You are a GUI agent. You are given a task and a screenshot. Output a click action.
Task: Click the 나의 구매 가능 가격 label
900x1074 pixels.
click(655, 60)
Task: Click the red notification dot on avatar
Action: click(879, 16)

-.-.-

Copy the lines above verbatim, in the same order and with the same line breaks.

Worked answer >>
You are a GUI agent. You are given a task and a screenshot. Output a click action.
Task: Click the 나의 구매 가능 가격 label
900x1074 pixels.
click(655, 60)
Task: Click the red notification dot on avatar
Action: click(879, 16)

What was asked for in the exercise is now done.